While rumors swirled around Asdrubal Cabrera as a trade candidate, they ended up as part of the three-team deal that sent Shin-Soo Choo to Cincinnati and brought Trevor Bauer to Cleveland. Turns out they were able to keep Cabrera, got a top pitching prospect and also brought in Drew Stubbs. They didn’t stop there, adding Mark Reynolds and Nick Swisher, then they added some more arms to speculate on by signing Brett Myers (a one-time Royals target) and Scott Kazmir (who’s drawn solid reviews for his winter work).

They kept adding potential roleplayers by signing Ryan Raburn, Jeremy Hermida and Rich Hill before they landed the big one. Michael Bourn was one of the big names at the start of free agency, but after Atlanta made him a qualifying offer, the prospect of giving up a draft pick to sign him became a poison pill and most teams shied away, not willing to spend the money AND give up a pick (and the draft pool money that comes with it). But Cleveland had no fear. Bourn gets on base at a good rate and will be among the league leaders in stolen bases while providing great defense in center field. The Indians also added Jason Giambi and Daisuke Matsuzaka in their shopping spree.

Not all of those players will pan out, but Myers should help them and if Kazmir can regain command, he could be a nice addition as well. For a time, he looked like one of the best lefties in the game. Matsuzaka’s worth a gamble as well. Both he and Kazmir are on minor league contracts, so they’re basically lottery tickets. If they don’t pan out, the Indians aren’t saddled with a big deal.

June 5, 2012; Bronx, NY, USA; Tampa Bay Rays starting pitcher James Shields (33) pitches during the first inning against the New York Yankees at Yankee Stadium. Mandatory Credit: Anthony Gruppuso-USA TODAY Sports

Chasing the Tigers is tough.
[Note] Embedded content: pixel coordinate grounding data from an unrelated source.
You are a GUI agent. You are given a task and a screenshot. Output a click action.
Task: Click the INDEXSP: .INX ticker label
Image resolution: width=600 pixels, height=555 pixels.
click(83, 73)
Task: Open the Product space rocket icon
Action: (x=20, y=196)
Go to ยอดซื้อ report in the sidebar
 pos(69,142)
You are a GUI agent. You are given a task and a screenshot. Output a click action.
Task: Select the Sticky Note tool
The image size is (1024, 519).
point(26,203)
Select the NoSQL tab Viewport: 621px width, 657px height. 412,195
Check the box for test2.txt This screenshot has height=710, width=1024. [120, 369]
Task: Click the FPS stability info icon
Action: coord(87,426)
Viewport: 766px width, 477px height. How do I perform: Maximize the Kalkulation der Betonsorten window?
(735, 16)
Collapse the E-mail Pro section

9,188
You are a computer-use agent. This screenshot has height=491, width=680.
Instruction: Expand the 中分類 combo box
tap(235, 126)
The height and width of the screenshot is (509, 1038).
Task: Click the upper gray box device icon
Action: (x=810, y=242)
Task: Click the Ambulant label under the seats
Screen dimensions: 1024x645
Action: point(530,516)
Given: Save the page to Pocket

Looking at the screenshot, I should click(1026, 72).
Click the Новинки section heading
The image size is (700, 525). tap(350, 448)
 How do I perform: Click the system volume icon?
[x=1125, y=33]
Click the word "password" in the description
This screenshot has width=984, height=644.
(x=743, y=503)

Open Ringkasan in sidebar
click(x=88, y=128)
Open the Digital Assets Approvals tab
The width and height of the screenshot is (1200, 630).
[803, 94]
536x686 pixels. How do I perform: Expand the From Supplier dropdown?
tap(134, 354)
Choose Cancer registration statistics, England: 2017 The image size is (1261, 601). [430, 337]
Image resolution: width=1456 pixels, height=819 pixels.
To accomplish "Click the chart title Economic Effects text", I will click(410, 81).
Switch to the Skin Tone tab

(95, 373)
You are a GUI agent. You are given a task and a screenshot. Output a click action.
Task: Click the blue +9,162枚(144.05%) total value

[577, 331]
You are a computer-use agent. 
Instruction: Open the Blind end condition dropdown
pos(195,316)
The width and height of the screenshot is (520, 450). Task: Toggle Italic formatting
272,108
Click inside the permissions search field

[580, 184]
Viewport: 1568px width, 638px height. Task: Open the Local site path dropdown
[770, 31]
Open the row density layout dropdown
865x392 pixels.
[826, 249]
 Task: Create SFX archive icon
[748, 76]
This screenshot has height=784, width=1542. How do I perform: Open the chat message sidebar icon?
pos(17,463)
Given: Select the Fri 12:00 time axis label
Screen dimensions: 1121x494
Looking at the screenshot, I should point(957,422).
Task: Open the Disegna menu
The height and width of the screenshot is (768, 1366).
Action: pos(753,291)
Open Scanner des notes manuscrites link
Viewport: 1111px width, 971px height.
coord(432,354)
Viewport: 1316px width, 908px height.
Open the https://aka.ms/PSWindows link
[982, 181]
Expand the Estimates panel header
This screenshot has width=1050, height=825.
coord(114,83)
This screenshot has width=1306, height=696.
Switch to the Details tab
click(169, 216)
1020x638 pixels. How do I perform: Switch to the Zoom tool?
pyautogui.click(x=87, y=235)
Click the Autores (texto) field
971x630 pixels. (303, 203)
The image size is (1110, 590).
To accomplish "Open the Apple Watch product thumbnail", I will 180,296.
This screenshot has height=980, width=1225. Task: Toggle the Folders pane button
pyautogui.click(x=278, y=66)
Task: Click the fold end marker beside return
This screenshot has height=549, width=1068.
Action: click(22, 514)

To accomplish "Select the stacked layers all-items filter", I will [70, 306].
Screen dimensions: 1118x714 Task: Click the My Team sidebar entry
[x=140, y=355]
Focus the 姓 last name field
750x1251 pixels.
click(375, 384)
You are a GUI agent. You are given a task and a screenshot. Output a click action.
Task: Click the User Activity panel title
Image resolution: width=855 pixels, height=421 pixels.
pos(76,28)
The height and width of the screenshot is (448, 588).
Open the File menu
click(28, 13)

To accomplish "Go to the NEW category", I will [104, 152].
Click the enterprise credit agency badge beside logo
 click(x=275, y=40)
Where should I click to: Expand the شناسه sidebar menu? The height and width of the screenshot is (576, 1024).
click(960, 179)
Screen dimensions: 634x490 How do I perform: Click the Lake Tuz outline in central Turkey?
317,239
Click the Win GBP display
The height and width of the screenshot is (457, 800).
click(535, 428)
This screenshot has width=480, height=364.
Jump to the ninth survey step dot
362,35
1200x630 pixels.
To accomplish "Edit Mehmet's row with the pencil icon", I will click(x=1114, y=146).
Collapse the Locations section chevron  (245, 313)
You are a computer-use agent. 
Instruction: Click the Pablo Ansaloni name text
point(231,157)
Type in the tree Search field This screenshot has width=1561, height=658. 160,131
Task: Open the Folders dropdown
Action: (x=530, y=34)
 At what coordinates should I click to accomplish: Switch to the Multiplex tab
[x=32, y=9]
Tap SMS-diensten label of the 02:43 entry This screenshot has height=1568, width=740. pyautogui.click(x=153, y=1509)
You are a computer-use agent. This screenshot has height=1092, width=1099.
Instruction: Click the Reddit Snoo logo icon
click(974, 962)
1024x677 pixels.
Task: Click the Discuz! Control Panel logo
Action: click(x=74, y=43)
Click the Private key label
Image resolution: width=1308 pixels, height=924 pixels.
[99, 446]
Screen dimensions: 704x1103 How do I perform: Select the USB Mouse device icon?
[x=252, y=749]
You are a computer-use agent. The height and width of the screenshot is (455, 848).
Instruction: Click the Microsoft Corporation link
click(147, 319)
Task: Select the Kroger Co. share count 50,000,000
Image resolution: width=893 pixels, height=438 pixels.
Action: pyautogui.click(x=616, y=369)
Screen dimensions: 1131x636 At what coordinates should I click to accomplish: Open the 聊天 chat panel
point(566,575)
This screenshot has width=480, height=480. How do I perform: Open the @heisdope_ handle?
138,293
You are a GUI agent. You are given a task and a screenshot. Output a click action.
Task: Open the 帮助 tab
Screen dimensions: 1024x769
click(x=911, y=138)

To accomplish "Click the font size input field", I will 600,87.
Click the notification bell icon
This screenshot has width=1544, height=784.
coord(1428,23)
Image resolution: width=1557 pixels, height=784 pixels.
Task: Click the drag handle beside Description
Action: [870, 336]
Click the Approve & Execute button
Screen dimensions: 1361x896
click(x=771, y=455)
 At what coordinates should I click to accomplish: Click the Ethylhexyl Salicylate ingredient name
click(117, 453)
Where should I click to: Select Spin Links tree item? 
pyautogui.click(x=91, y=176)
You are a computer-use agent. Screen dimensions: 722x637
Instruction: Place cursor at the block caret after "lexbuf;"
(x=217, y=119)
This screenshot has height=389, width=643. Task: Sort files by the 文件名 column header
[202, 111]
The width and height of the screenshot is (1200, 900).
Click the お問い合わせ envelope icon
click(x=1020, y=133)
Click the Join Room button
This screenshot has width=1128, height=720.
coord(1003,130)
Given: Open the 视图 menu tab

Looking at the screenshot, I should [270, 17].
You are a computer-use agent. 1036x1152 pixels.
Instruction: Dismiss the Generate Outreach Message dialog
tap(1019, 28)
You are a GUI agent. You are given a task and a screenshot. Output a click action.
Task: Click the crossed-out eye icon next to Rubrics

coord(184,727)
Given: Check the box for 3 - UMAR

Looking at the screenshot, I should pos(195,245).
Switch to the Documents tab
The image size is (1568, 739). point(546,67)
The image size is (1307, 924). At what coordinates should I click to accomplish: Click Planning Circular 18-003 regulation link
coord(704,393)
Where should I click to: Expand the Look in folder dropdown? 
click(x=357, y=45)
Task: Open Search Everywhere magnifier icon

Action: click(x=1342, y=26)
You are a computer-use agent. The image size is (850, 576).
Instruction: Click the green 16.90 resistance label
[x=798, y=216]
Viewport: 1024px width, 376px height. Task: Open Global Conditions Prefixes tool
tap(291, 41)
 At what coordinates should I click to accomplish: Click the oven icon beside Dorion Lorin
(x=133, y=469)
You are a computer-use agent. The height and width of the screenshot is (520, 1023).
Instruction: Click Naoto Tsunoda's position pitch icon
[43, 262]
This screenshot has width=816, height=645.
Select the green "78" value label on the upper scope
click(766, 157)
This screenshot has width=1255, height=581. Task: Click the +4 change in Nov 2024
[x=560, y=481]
Catching up to the White Sox and pulling away from the Indians at the same time looks like it’s just as difficult, and the Royals have mostly sat on their hands since acquiring James Shields*. They upgraded the backup catcher spot by claiming George Kottaras and they got Elliot Johnson, but otherwise, they’ve signed only fringe players like Blaine Boyer and Xavier Nady, neither of whom are expected to make the team at any point this year. There weren’t any indications that the Royals were in on Kazmir or Matsuzaka or other minor league free agent types that could turn into serviceable starters (not unlike Bruce Chen or Luis Mendoza over the past couple of seasons). It’s no tragedy to miss out on them, but a gamble with little risk is worth taking.

*I did find it interesting that Cleveland didn’t start doing anything until AFTER the Royals had acquired Shields and Wade Davis. I wonder if they saw the move and realized they needed to keep up and started going after upside players. The Twins made some starting pitching signings as well by getting Kevin Correia, Rich Harden and Mike Pelfrey after the Shields trade. Anibal Sanchez was 99.9% a Chicago Cub according to reports but Detroit jumped back in and outbid them. That deal also came after the Shields trade. Part of that is the market opening up after the Winter Meetings, but some of those moves might have been made with the Royals big trade in mind.

The reviews are mixed. The Royals should be better in 2013, but by how much? Enough to jump over Chicago finally and to hold off Cleveland? If things fall the right way, do they even approach the Tigers this year? Some in the industry like the aggressive improvements and think they can get Kansas City close. Many pundits disagree. Many projection systems aren’t impressed either. Divisions aren’t won in the sports section, nor are they played out in spreadsheets, so we’re stuck waiting to until April and Opening Day to start finding out.